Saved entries
━━━━━━━━━━━━━━━━

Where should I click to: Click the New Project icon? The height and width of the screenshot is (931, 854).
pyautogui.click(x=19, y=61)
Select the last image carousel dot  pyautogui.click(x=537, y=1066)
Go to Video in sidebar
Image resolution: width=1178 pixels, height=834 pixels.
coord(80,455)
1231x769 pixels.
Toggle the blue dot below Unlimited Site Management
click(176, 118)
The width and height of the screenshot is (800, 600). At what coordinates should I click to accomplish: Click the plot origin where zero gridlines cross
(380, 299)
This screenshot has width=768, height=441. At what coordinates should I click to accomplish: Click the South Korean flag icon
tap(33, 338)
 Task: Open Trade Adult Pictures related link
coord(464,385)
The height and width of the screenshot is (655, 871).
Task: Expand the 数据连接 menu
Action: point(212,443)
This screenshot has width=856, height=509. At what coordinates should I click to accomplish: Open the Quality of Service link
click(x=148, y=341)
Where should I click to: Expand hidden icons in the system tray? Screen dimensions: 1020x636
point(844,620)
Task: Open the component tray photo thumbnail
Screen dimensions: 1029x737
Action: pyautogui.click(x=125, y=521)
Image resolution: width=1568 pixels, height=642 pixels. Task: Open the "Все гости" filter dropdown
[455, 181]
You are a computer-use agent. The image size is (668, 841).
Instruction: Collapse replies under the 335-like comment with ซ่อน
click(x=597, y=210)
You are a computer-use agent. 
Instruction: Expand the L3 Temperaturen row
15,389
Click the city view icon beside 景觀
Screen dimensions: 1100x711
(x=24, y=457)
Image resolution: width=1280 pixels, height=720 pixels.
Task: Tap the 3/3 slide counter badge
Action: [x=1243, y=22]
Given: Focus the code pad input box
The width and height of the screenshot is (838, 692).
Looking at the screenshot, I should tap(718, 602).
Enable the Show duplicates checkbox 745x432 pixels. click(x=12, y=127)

━━━━━━━━━━━━━━━━

Task directions: Each entry given above is to be duplicated exactly.

Solution:
Where should I click to: Click the New Project icon? The height and width of the screenshot is (931, 854).
pyautogui.click(x=19, y=61)
Select the last image carousel dot  pyautogui.click(x=537, y=1066)
Go to Video in sidebar
Image resolution: width=1178 pixels, height=834 pixels.
coord(80,455)
1231x769 pixels.
Toggle the blue dot below Unlimited Site Management
click(176, 118)
The width and height of the screenshot is (800, 600). At what coordinates should I click to accomplish: Click the plot origin where zero gridlines cross
(380, 299)
This screenshot has width=768, height=441. At what coordinates should I click to accomplish: Click the South Korean flag icon
tap(33, 338)
 Task: Open Trade Adult Pictures related link
coord(464,385)
The height and width of the screenshot is (655, 871).
Task: Expand the 数据连接 menu
Action: point(212,443)
This screenshot has width=856, height=509. At what coordinates should I click to accomplish: Open the Quality of Service link
click(x=148, y=341)
Where should I click to: Expand hidden icons in the system tray? Screen dimensions: 1020x636
point(844,620)
Task: Open the component tray photo thumbnail
Screen dimensions: 1029x737
Action: pyautogui.click(x=125, y=521)
Image resolution: width=1568 pixels, height=642 pixels. Task: Open the "Все гости" filter dropdown
[455, 181]
You are a computer-use agent. The image size is (668, 841).
Instruction: Collapse replies under the 335-like comment with ซ่อน
click(x=597, y=210)
You are a computer-use agent. 
Instruction: Expand the L3 Temperaturen row
15,389
Click the city view icon beside 景觀
Screen dimensions: 1100x711
(x=24, y=457)
Image resolution: width=1280 pixels, height=720 pixels.
Task: Tap the 3/3 slide counter badge
Action: [x=1243, y=22]
Given: Focus the code pad input box
The width and height of the screenshot is (838, 692).
Looking at the screenshot, I should tap(718, 602).
Enable the Show duplicates checkbox 745x432 pixels. click(x=12, y=127)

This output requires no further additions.